Merrill Lynch: It's No Armageddon

 

A two-year head start is enough to assure compliance, Merrill Lynch announced in its recently released report, "Y2K: Implications for Investors." After surveying corporations worldwide, the investment firm found that while there may be minor inconveniences, the world will not come to an end from the computer date problem.

 

"Most companies have been working on the Y2K projects for two years and there are one and a half years left," reads the report. "Microsoft, Latin America and Communism all changed radically in a lot less time."

 

In the United States, most companies report they expect to be Y2K compliant by the end of 1998. Seventy-two percent of Asian respondents expect Y2K compliance. India expects 97 percent and the Philippines 86 percent.

 

"We do not see Armageddon," says the report. "But like every space flight so far, there is an element of the unforeseen.
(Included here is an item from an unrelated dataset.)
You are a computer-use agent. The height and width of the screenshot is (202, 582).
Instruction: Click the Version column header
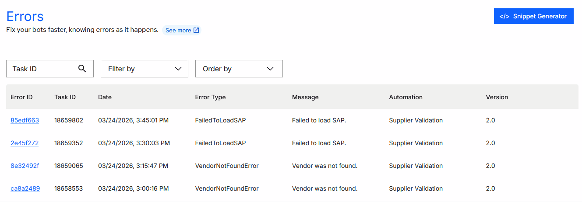tap(497, 97)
If there are glitches, and there always are, companies expect to manage their way through them as they do in power blackouts, and as they did when AT&T and AOL networks have occasionally shut down."

 

The biggest foreseen problem comes from China, according to Merrill Lynch. Most of China's big industries are looking to the government for Y2K guidance, but it is not a governmental priority. Fewer than half the Chinese companies surveyed expect to be Y2K compliant in time. Merrill Lynch believes many Chinese industries, including the airline industry, will be left vulnerable.

 

Japanese businesses, on the other hand, will benefit from their Y2K projects. Merrill Lynch's Japan team found that in the past many Japanese companies relied on custom-made software. Upgrading for compliance will mean more standardization of software and open systems which will, in turn, increase efficiencies.

 

Overall, most companies surveyed are optimistic about their own Y2K compliance but are worried about their supply chain. "One of the greatest ironies of the Y2K issue, which is about one of the simplest things--the ability to write the correct date--is that it is exacerbated by virtually every modern management practice," says Jeanne G. Terrile, author of the report's overview.

 

Terrile points to just-in-time inventory practices and outsourcing as vulnerabilities in corporate infrastructure. Global markets and decentralization mean different levels of sophistication in different markets, and that's a risk, says Terrile.

 

While many see the business world's global reliance on networking and interfacing systems as potentially catastrophic, Terrile sees as them in a positive light. "Our view is that the very complexity and dispersion of these systems is, in fact, insurance against a complete shutdown of commerce when the millennium starts," she says. "There won't be a domino effect, because there are lots of switches throughout the system that will put on the brakes."

 

The bottom line, according to Merrill Lynch, is that if earnings are affected by the Year 2000 it will be due to systems affecting a company's operations and the company's inability to bring costs down quickly. On the positive side, they predict it to be a short-lived loss.